▸ Extrait du document
----

Ventolune au Vauban, le 3 décembre 2025
Ventolune au Vauban, le 3 décembre 2025 © ABP

La Maison de l'Allemagne (Brest) a organisé haut la main une soirée ainsi que plusieurs cycles de conférences autour de Kafka dont la mort eut lieu en juin 1924. Cent ans et quelques plus tard, voici venu Décembre 2025 accompagné de deux concerts intenses et théâtraux. Pour notre plus grand honneur, ils prennent corps chez nous, à Brest, sur la scène du Cabaret Vauban.

« Le Château », « La Métamorphose », « Le Procès », « Lettre au Père »… Franz Kafka a produit tant d’oeuvres littéraires en langue allemande qu’on en oublierait son identité austro-hongroise. Le film biopic de la cinéaste polonaise Agnieszka Holland - très récemment sorti (« Franz K. ») réduisait l’homme à une accumulation d’expériences personnelles et anecdotiques en délaissant l’intérêt d’une fouille approfondie du processus mis à l’oeuvre chez l’artiste. Dommage. Pourquoi créer ? Comment ? Vers quoi tendre quand on « n’a rien » ?

----

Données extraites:
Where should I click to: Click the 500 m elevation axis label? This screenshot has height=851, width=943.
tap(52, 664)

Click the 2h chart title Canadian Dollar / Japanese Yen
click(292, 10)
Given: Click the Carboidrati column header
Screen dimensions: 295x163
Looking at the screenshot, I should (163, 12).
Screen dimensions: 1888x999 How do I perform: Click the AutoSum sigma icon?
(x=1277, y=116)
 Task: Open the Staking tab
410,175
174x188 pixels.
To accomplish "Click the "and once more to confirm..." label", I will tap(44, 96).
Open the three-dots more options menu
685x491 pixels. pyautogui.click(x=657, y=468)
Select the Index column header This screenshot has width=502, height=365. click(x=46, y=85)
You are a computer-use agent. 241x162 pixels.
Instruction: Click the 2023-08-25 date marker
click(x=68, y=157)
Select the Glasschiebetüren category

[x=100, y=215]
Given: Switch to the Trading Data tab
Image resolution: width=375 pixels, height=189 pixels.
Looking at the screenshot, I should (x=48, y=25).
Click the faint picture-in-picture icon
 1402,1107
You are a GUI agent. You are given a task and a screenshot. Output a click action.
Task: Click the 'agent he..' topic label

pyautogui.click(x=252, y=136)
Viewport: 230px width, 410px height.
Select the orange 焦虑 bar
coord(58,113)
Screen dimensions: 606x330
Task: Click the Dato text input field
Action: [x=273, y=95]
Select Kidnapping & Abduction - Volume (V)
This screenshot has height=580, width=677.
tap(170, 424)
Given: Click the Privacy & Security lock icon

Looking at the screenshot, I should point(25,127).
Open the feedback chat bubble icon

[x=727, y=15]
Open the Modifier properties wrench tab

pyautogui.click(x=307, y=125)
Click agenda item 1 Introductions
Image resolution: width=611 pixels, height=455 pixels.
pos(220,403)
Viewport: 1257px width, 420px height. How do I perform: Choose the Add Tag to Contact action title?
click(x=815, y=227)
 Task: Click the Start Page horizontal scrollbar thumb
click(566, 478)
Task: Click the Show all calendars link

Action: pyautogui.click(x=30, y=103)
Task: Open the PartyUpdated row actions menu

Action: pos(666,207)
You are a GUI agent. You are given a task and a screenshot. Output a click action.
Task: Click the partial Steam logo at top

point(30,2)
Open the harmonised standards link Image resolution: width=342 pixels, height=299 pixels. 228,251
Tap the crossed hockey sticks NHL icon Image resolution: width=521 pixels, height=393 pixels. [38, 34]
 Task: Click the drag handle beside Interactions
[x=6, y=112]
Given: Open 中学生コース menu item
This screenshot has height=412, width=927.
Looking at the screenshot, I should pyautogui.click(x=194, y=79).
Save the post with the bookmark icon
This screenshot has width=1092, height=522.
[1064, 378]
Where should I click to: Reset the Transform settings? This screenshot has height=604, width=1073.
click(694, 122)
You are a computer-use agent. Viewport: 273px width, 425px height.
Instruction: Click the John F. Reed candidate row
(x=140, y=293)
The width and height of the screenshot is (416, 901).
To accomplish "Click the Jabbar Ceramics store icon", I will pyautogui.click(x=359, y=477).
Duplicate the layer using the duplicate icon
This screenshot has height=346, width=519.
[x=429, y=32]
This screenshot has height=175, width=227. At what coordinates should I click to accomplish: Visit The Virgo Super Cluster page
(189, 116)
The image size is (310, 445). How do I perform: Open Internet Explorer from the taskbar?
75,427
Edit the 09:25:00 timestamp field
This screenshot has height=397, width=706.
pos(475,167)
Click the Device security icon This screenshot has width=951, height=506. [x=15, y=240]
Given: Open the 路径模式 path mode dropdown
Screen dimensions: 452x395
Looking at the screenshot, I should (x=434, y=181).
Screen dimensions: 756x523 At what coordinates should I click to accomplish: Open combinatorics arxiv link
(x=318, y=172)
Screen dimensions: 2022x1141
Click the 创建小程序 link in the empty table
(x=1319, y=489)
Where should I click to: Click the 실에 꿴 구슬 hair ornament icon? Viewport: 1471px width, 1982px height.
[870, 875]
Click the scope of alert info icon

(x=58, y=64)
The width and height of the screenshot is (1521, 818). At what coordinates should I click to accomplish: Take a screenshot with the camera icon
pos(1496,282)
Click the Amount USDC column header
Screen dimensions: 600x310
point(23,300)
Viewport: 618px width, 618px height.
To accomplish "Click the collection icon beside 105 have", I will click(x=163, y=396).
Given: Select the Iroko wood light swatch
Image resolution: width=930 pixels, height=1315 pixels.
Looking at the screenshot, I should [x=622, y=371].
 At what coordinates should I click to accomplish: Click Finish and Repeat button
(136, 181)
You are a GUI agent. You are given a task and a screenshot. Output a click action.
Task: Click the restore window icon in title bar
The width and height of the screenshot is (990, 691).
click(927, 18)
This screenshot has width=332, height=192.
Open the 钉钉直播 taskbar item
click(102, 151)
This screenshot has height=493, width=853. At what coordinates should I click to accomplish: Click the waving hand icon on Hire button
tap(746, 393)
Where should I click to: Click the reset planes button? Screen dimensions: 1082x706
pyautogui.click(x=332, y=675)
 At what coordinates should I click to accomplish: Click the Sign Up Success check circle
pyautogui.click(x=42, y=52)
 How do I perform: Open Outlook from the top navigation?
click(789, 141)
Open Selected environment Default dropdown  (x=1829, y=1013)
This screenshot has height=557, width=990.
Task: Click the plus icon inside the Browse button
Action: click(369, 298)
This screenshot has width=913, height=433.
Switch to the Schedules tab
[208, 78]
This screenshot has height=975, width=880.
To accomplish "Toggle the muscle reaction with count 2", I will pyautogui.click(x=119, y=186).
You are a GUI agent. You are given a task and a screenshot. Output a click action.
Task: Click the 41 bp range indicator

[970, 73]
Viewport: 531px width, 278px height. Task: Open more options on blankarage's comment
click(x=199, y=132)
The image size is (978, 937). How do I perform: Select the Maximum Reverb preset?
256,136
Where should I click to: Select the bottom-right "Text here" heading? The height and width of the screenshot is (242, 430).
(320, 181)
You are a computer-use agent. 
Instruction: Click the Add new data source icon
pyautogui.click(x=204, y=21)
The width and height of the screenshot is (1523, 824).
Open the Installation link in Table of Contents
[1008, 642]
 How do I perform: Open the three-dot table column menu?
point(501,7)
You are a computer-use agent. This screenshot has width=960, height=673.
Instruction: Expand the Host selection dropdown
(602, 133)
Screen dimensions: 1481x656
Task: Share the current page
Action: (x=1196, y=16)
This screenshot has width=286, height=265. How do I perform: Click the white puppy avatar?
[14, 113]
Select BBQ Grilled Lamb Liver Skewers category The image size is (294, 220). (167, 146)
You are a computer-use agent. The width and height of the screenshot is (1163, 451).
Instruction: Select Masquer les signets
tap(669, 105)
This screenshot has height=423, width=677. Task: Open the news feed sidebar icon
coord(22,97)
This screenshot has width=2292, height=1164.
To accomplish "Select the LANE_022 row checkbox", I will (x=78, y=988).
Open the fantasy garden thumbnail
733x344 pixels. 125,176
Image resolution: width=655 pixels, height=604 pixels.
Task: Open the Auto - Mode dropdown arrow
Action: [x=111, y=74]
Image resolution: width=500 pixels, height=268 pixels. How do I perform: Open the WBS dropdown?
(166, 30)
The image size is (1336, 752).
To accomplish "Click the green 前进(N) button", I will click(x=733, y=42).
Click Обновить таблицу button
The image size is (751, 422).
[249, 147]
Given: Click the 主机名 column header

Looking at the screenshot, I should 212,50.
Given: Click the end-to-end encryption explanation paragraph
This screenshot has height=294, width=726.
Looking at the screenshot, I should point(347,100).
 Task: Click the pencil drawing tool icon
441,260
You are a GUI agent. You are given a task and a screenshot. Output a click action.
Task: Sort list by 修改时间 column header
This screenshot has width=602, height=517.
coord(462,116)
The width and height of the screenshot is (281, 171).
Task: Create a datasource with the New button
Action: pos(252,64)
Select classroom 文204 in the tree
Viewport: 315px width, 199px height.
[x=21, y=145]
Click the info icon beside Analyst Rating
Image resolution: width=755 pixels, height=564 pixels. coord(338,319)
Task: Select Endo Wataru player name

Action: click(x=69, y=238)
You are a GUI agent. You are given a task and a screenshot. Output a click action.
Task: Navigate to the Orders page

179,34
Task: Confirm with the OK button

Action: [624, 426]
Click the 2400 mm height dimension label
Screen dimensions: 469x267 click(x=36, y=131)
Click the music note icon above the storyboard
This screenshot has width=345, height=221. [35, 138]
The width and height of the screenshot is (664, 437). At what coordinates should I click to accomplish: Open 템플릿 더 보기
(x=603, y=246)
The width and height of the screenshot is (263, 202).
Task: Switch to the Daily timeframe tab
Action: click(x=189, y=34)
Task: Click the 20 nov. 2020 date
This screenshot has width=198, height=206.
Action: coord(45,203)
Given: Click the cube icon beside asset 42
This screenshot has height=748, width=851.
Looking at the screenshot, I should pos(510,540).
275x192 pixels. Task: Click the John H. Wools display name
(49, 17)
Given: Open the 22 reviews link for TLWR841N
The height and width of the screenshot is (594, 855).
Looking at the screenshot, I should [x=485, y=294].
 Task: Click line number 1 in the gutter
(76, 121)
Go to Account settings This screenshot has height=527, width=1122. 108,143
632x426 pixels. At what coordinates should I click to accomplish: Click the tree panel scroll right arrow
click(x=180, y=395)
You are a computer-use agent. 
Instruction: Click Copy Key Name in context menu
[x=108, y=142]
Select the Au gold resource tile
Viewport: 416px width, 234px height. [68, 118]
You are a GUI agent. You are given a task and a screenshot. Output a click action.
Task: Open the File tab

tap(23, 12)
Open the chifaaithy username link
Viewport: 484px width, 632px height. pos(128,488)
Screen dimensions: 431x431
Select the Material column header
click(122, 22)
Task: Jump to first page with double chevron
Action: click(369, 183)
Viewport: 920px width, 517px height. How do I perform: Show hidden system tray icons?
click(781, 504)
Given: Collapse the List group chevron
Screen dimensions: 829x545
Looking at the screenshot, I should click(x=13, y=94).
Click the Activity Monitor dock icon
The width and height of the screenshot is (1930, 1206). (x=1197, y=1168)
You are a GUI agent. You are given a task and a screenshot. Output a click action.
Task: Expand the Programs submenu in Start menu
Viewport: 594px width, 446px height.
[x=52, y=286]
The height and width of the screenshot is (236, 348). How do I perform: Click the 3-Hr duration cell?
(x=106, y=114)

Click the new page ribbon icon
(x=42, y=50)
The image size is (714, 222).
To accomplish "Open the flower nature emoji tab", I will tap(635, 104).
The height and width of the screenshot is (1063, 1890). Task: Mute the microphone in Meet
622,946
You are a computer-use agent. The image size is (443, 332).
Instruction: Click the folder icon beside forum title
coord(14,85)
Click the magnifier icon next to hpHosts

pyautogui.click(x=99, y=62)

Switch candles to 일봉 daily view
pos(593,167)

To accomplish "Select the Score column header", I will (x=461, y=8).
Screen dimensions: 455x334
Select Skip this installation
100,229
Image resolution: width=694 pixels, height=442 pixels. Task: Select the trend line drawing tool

----

▸ Consigne 1
D'après l'article sur les concerts autour de Kafka à Brest, qui a réalisé le film « Franz K. » ?
▸ Consigne 2
Poursuis l'article sur les concerts autour de Kafka au Cabaret Vauban à partir de sa dernière phrase.

▸ Résultat final 1
La cinéaste polonaise Agnieszka Holland.

▸ Résultat final 2
Ce « rien » (« Nichts » en langue allemande) pose les bases des concerts organisés ce soir au Vauban par notre dynamique Maison brestoise de l’ Allemagne. Nous allons vous exposer les raison de ce rien, ou peut-être ses conséquences. En première partie, grâce au partenariat avec Plages Magnétiques - comme nous le rappelle fort justement Vincent Lavalle, co-président la MDA - c’est le duo brestois Ventolune et ses nappes de son pop analogique. Les deux musiciens entrent en scène de façon naturelle et néanmoins habitée. Les techniciens leur ont réservé de splendides ambiances colorées et lumineuses, dignes de leurs titres à la fois dansants et hypnotiques. Elle chante, lui plaque quelques accords sur les claviers, ils sont debout, souvent face-à-face dans un dialogue très maîtrisé, Tom Lelait jouant des pédales comme pour multiplier les boucles et les effets. Lou B. n’est pas en reste : sa voix chaude et grave pénètre les murs du Vauban. Nous nous habituons à leur rythme. Ventolune commence à nous engluer dans un univers particulier. Pas austère mais pas fun non plus, Ventolune change vraiment la donne. Dans une ambiance brestoise assez formatée (soit punk DIY soit hip-hop ghetto), nous nous en rendons compte ce soir, Ventolune marque le coup. À l’instar d’un Kafka pragois et néanmoins germaniste, Ventolune se joue et se chante surtout en Anglais, tantôt aux claviers, tantôt aux guitares. Elle chante, gratte, souffle, répète des textes en boucle. Il joue, gratte, pianote, secoue les cordes, utilise (rarement) le micro, bouge sa grande carcasse. Et soudain, on y est, on trouve les mots : Ventolune ose un trip-hop dont les samples et les boucles seraient humanisés. Ventolune, à la croisée des rails entre Alisson Mosshart et Beach House nous propose un lieu où les machines (nombreuses et coûteuses, nous sommes obligés de le noter ici) restent à leur place, sous les baskets des zicos et toujours un cran en-dessous. Car c’est l’humain qui prime. Ventolune se sert de toute son humanité pour nous emmener sur son dos, en plein vol, entre la free-party et ses beats puissants et le chant répétitif de Lou Barbedette qui berce redoutablement ses enfants. Nous, public, sommes redevenus bébés le temps de huit titres. Pas « rien ». Le « rien » arrive.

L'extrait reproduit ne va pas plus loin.